*Your instructions*: Please transcribe the data that follows, keeping every line exact.

*Data listing*:
----

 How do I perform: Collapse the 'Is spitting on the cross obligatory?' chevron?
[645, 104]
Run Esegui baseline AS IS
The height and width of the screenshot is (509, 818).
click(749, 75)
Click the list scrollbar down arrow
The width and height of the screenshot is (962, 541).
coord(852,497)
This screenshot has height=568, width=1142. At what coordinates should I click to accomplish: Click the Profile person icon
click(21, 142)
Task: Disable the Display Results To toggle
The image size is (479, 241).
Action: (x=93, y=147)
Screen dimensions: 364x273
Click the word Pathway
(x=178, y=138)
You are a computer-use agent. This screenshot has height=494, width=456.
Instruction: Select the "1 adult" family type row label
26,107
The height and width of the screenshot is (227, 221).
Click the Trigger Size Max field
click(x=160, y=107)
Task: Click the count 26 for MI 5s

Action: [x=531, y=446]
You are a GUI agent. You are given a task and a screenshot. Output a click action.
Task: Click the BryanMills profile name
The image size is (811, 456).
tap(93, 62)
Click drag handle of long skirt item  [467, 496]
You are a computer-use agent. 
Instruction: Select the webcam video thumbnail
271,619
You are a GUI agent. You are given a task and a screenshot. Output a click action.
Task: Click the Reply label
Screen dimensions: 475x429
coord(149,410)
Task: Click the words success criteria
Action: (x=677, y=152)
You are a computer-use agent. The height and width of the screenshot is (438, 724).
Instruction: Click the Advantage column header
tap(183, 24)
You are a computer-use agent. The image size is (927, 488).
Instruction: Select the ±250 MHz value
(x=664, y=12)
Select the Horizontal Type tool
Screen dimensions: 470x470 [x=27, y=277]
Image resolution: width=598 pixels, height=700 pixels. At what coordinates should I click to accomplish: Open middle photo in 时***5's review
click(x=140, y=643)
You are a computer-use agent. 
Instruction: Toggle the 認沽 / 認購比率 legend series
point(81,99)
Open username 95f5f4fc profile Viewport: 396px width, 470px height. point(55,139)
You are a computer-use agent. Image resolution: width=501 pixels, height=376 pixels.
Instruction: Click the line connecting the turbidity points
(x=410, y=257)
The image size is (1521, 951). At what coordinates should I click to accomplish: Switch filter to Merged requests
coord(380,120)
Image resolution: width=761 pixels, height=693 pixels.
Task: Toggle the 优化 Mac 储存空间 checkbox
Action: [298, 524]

----

*Task result*:
 How do I perform: Collapse the 'Is spitting on the cross obligatory?' chevron?
[645, 104]
Run Esegui baseline AS IS
The height and width of the screenshot is (509, 818).
click(749, 75)
Click the list scrollbar down arrow
The width and height of the screenshot is (962, 541).
coord(852,497)
This screenshot has height=568, width=1142. At what coordinates should I click to accomplish: Click the Profile person icon
click(21, 142)
Task: Disable the Display Results To toggle
The image size is (479, 241).
Action: (x=93, y=147)
Screen dimensions: 364x273
Click the word Pathway
(x=178, y=138)
You are a computer-use agent. This screenshot has height=494, width=456.
Instruction: Select the "1 adult" family type row label
26,107
The height and width of the screenshot is (227, 221).
Click the Trigger Size Max field
click(x=160, y=107)
Task: Click the count 26 for MI 5s

Action: [x=531, y=446]
You are a GUI agent. You are given a task and a screenshot. Output a click action.
Task: Click the BryanMills profile name
The image size is (811, 456).
tap(93, 62)
Click drag handle of long skirt item  [467, 496]
You are a computer-use agent. 
Instruction: Select the webcam video thumbnail
271,619
You are a GUI agent. You are given a task and a screenshot. Output a click action.
Task: Click the Reply label
Screen dimensions: 475x429
coord(149,410)
Task: Click the words success criteria
Action: (x=677, y=152)
You are a computer-use agent. The height and width of the screenshot is (438, 724).
Instruction: Click the Advantage column header
tap(183, 24)
You are a computer-use agent. The image size is (927, 488).
Instruction: Select the ±250 MHz value
(x=664, y=12)
Select the Horizontal Type tool
Screen dimensions: 470x470 [x=27, y=277]
Image resolution: width=598 pixels, height=700 pixels. At what coordinates should I click to accomplish: Open middle photo in 时***5's review
click(x=140, y=643)
You are a computer-use agent. 
Instruction: Toggle the 認沽 / 認購比率 legend series
point(81,99)
Open username 95f5f4fc profile Viewport: 396px width, 470px height. point(55,139)
You are a computer-use agent. Image resolution: width=501 pixels, height=376 pixels.
Instruction: Click the line connecting the turbidity points
(x=410, y=257)
The image size is (1521, 951). At what coordinates should I click to accomplish: Switch filter to Merged requests
coord(380,120)
Image resolution: width=761 pixels, height=693 pixels.
Task: Toggle the 优化 Mac 储存空间 checkbox
Action: [298, 524]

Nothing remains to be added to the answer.